For a long time, I used to fear change. (No not the dimes and pennies, I love those!)
No, I feared the way everything could suddenly be different than it was before. I love to be able to count on things happening when they were supposed to happen, people to be the way they have always been. (You could probably attribute this to my excessive need for control and my idea that my way was right all the time.)
This past year, I tried to fight it, I tried to hold on tightly to the things that were changing. I ended up being bitter, angry and sad for much of the year.
I ended up being worried that I had done something wrong with all the change. I was anxious and worried that I had somehow messed up my life plan.
While processing all that has changed, I thought about some of these simple truths about change.
1. It adds up.- The small things can suddenly be big.
In the 5 years that I have spent as a teacher in a public school, I have to had face change 5 times. Every year is something different. Every year we have new teachers, new policies and procedures. Every year, I have something totally new to do in my classroom.
Sometimes all these little changes can get extremely overwhelming and exhausting, because learning new things is not easy. It is hard, it requires work and dedication. It requires being uncomfortable for a short time or even a long period of time. Perhaps it means you have to step outside your comfort zone, embracing something you don’t initially like or understand.

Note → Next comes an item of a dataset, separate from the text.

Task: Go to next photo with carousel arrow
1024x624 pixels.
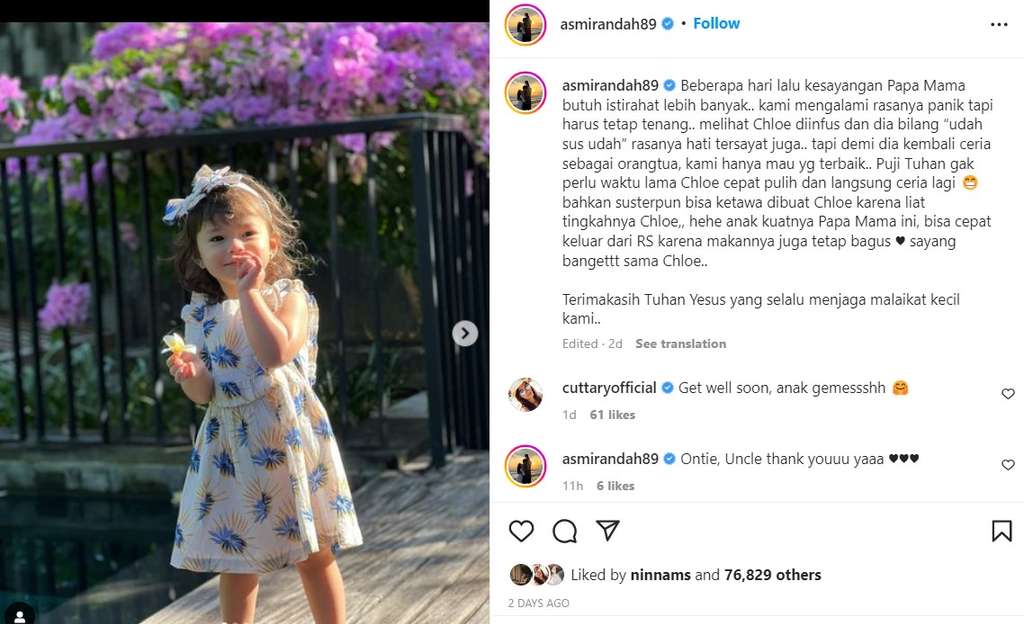Action: 465,334
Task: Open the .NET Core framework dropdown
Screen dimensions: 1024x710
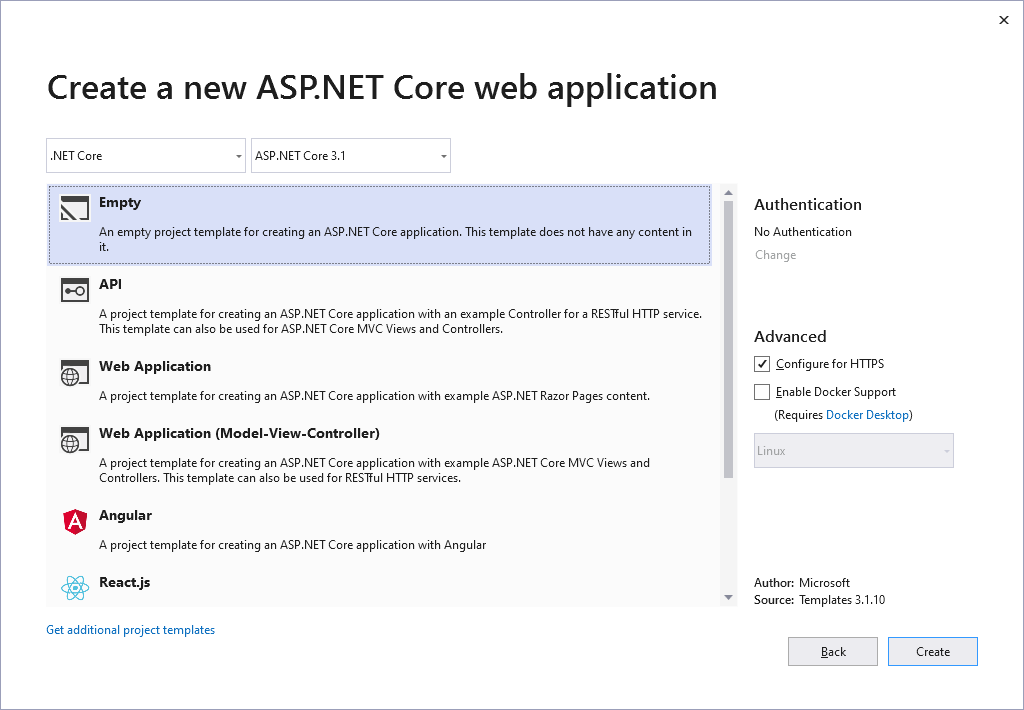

However, sometimes…..sometimes those little things can add up to something good. Like for instance, when I made little changes to my eating habits and physical activity and lost 90 lbs.
Then suddenly you realize one day that you/life/relationships are different than they were before. And you are thankful!
2. It always seems to happen at once.(Am I right, or am I right?)
Last year, I had a lot of changes coming up in the new year. Not only in work but personally. I was moving, living with more people. I had to establish new routes to work, new running trails, new rhythms. And I did it about the same time as the beginning of school. Last year, was a hard year, for many reasons, but mostly because of all the change all at once.
Once the season of change passes, you are able to breath again, and look at things from a different perspective. Many times some of those changes are good ones, and when things slow down you can enjoy them. In the end, you come out the other side different, changed, usually for the better.
3. The big ones hurt the most.
Sort of like if you threw a handful of actual change (cents) at someone, the quarters would probably hurt the most.
Seriously though, the big changes (marriage, kids, moving, new jobs, loss of jobs) always seem to throw you like a giant wave crashing on you. You don’t know if you will survive. These are the ones that seem to shift your life course dramatically. In these times you might begin to question and wrestle and even doubt your life choices.
The moving part of me was my big thing. I got hung up on this change, suddenly it felt like moving into a house with 3 other single women was a giant step back from where I wanted to be. This sent me into a tail spin of questioning and doubting and rethinking what was next for me.
The blessing that I didn’t forsee is that I did begin to rethink and question what was next for me. I began to dream different dreams and uncover hopes I didn’t know I had.
4. It won’t destroy you.
Oh you think it will. You think that this change, will be your death. Many times, I dramatically would exclaim to my mother that my life was over, because this and this had changed.
For example, when I was overwhelmed with graduating college and moving on, I was sad to leave my community of friends.
“You will make new friends.” She would say.
“I…don’t…want….new friends!” I would sob into the phone.
But she was right. (I would never admit that.) I did make new friends, and dig into my old friendships in deeper ways.
Much like how God promises to refine us by fire, to prune us so that we may grow. (Ps 66:10-12; John 15:1-6) But it is all so that He can make room for something else, whether that be so we bear fruit or to live in a place of abundance.
5. You need an anchor.
Much like a ship, when times of trouble are rolling in, you need an anchor. You need something to keep you grounded, from drifting off course.
Change sometimes can tap into our deepest fears, can cause more anxiety. We want security and comfort, change threatens both of those things. So much like a ship in a storm, we need to rely on our anchor to remind of our true security and comfort.
“We have this as a sure and steadfast anchor of the soul,” – Hebrews 6:19
When change is whipping you around like the winds of a storm, remember the one who is your anchor of hope that doesn’t change. He is our constant, our comfort, our security.
“Have I not commanded you? Be strong and courageous. Do not be frightened, and do not be dismayed, for the Lord your God is with you wherever you go.” – Joshua 1:9
6. Sometimes you just have to roll with it.
I have a wonderful, beautiful friend, who I admire greatly because she takes many changes in stride. Something unexpected happens, she just rolls with it. She walks in grace for herself and the situation. “It’s life.”- she says.
(I imagine that is one of those qualities I skipped over in my frenemy Proverbs 31)
We have to be able to sometimes just jump on a surfboard and ride the waves of change. We have to see where it takes us and choose excitement instead of fighting it. (Now, I am sure that is in a surfers instruction manual somewhere!)
What about change is hardest for you? Do you roll with it or fight it? Or do you have anthem or motto that gets you through?